The current Covid-19 pandemic demonstrates the great importance of international cooperation in the prevention and containment of global disease outbreaks. In the new PRIF Working Paper "Norm Conflicts in Global Health: The Case of Indonesia and Pandemic Influenza Preparedness", Una Jakob traces the cooperation in the "Pandemic Influenza Preparedness Framework" (PIP Framework) of the World Health Organization (WHO). The framework was adopted in 2011 as a reform of decades of cooperation. Indonesia had previously dropped out of the previous network in 2007 because the country, like other members of the Global South, did not benefit adequately from the results of the research, even though they were an important supplier of virus samples.
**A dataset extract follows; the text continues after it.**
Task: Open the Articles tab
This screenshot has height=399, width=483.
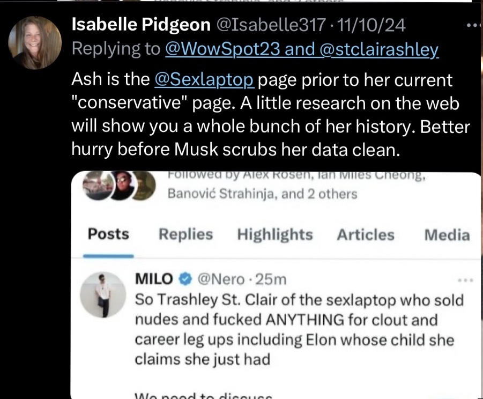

The new Framework established benefit-sharing and virus-sharing as principles on an equal footing. It thus reformed the WHO process but also brought to the fore existing tensions and conflicts between various norms and practices: global health cooperation (which requires the sharing of pathogen samples), the protection of intellectual property rights (which is intended to promote innovation and ensure profits), and the protection of genetic resources (which considers pathogens as national resources and requires adequate benefit-sharing in their exploitation).
This Working Paper traces Indonesia’s policy regarding pandemic influenza preparedness and the reform process within WHO. Moreover, it presents the interlinkages between said norm complexes, which are exacerbated by technological developments in genetic sequencing, as areas that would merit further theoretical and empirical research.